Epidemiological studies have found that women who regularly fell asleep on their backs in late pregnancy had a two- to three-fold increased risk of stillbirth compared to women who fell asleep on their left side. Simply getting into the habit of falling asleep on your left side is one of the easiest, most impactful things you can do in the third trimester. If you wake up on your back, don’t panic. Just roll to your side and go back to sleep.
Chemicals Worth Avoiding
A class of chemicals called endocrine disruptors can interfere with fetal growth by mimicking or blocking hormones your baby needs to develop normally. They disrupt insulin, thyroid, and estrogen pathways, and their effects can be lifelong because they alter how genes are expressed. The most common sources in everyday life include:
- Phthalates: found in scented personal care products, soft plastics, and food packaging. These have been linked to disrupted growth-factor signaling in the placenta, particularly in growth-restricted newborns.
- BPA (bisphenol-A): found in some plastic containers, canned food linings, and thermal receipt paper. BPA crosses the placenta and interferes with placental cell growth and DNA regulation as early as the first trimester.
- Triclosan and triclocarban: antibacterial agents in some soaps, toothpastes, and household products.
- Parabens: preservatives used widely in cosmetics and lotions.

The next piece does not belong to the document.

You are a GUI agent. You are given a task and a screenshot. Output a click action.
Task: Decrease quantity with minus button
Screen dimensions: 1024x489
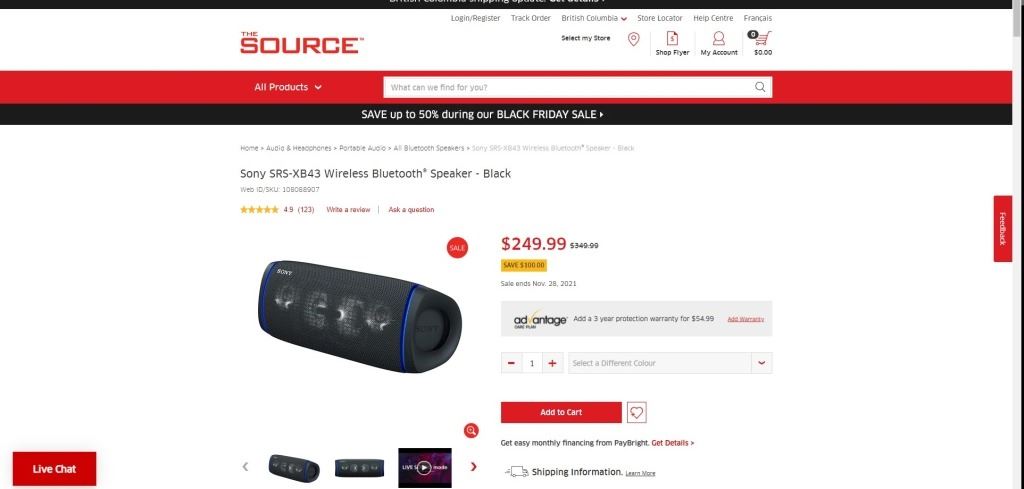tap(511, 363)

- Flame retardants (PBDEs): found in older furniture, electronics, and some textiles. These modify growth-factor levels in the placenta.
Practical steps to reduce exposure: switch to fragrance-free personal care products, avoid heating food in plastic containers, choose fresh or frozen foods over canned when possible, and wash your hands after handling receipts. You can’t eliminate every exposure, but reducing the biggest sources makes a meaningful difference.
Talking and Singing to Your Baby
Your baby’s auditory system begins responding to sound around 23 to 24 weeks of gestation, with consistent responses from all fetuses observed between 28 and 30 weeks. Research on fetal learning has tested exposure to a mother’s voice reading rhymes, music melodies, and speech patterns, and found that babies can recognize and prefer sounds they heard repeatedly in the womb.
You don’t need a special playlist or program. Simply talking, reading aloud, or singing gives your baby repeated exposure to your voice patterns and the rhythms of language. This early auditory stimulation lays groundwork for speech recognition after birth.
Healthy Weight Gain by Trimester
Gaining the right amount of weight supports your baby’s growth without increasing complications. The recommended total weight gain depends on your pre-pregnancy BMI:
- Overweight (BMI 25 to 29.9): 15 to 25 pounds total
- Obese (BMI 30 or higher): 11 to 20 pounds total
- Normal weight with twins: 37 to 54 pounds total
For women at a normal pre-pregnancy weight carrying a single baby, the general target is 25 to 35 pounds. Most of that gain happens in the second and third trimesters, when the baby is growing fastest. Gaining too little can restrict fetal growth, while gaining too much increases the risk of gestational diabetes and delivery complications. Steady, gradual gain matters more than hitting an exact number on any given week.